I also think there is a citizen side too (not just businesses). If you get used to a certain lifestyle with low taxes, then move to a high-tax/high-CoL state (regs drive up costs), you naturally yearn to return to the place where you lived better for the same income (same if you see it with friends/family). Over time, that's a migratory advantage at all education/talent levels. I've heard plenty of people complain about Houston - until they move elsewhere for a while - then they start to talk about getting back where they had it better than they thought.
>>I think state govts tend to think they have a safe "lock" on something - like MI and autos or CA and tech+others - and start jacking up taxes and public benefits because "we can afford it, and they can't go anywhere." And, they can, for a while.
I don't disagree with some aspects of what you say. But when you look at a specific case like janitorial workers in Houston who in the past few years have tried to unionize and be paid a "living wage", I think that's more of a grey area. Would Houston be better off if we could pay these janitors minimum wage, or maybe even *less* than minimum wage? Or would we be better off if they had a few decent benefits and pay so that they can take their kids to the doctor or help their kids go to college? I tend to think you maximize societal benefits in some of these cases by having unions or workers rights.

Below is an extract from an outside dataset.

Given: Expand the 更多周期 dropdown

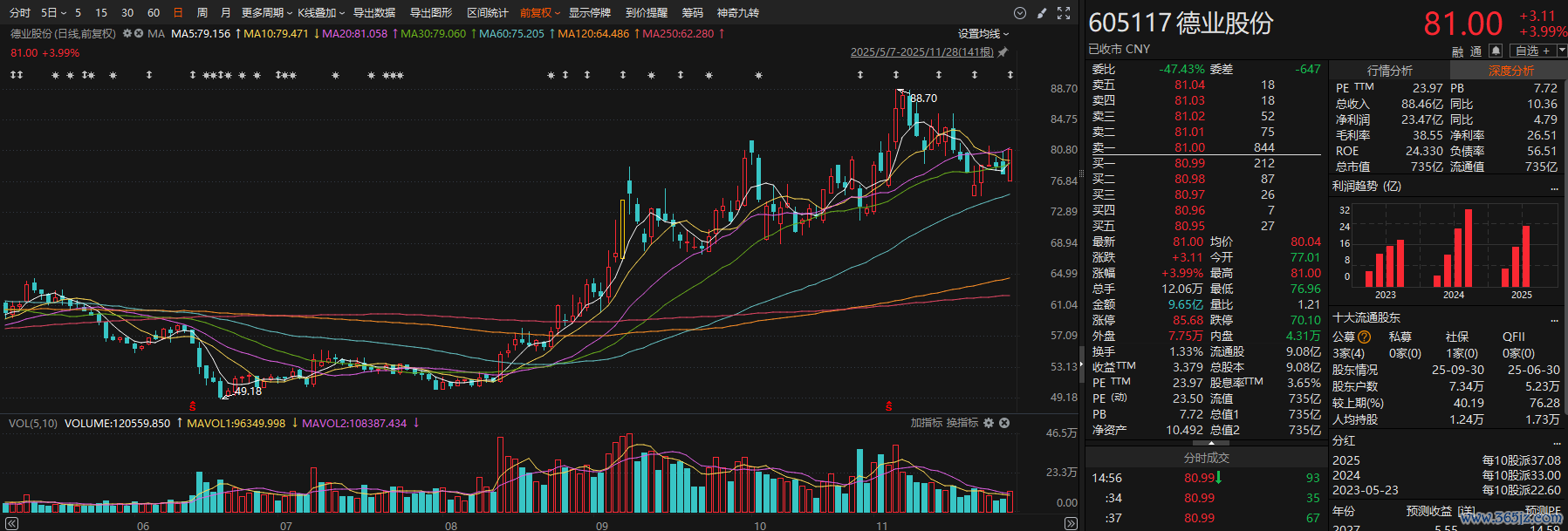Looking at the screenshot, I should [x=266, y=13].
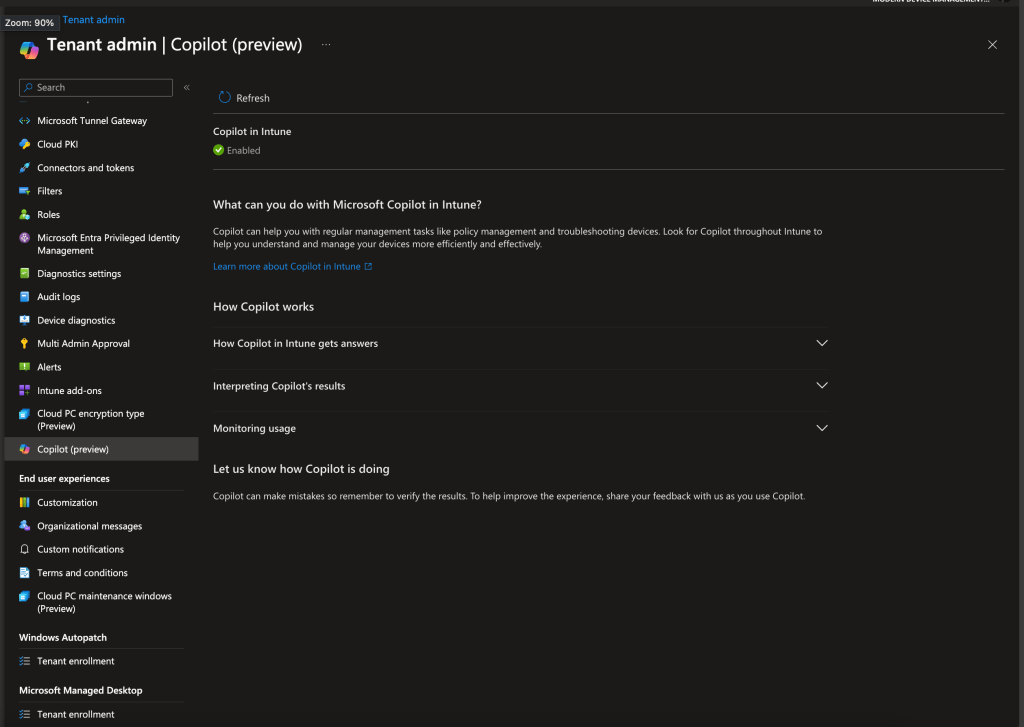Click the Audit logs icon
The image size is (1024, 727).
pyautogui.click(x=25, y=297)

Also, I hardly think film world is leaving SoCal or the financial world is leaving New York - and most of the problems with finance in NYC stem from a lack of regulation, not over-regulation. Michigan could have been helped by reduced pension plans or from coming around in the age of the 401k instead of pension plans based on unfavorable demographic trends, and a single-payer health care system.
Unions are just monopolies on labor, and most people agree monopolies are bad. Economists debate the minimum wage, but it seems ok if it's not too high. We can certainly up the welfare state at a national level, but then we risk becoming like slow-growth Europe. It's a balancing act.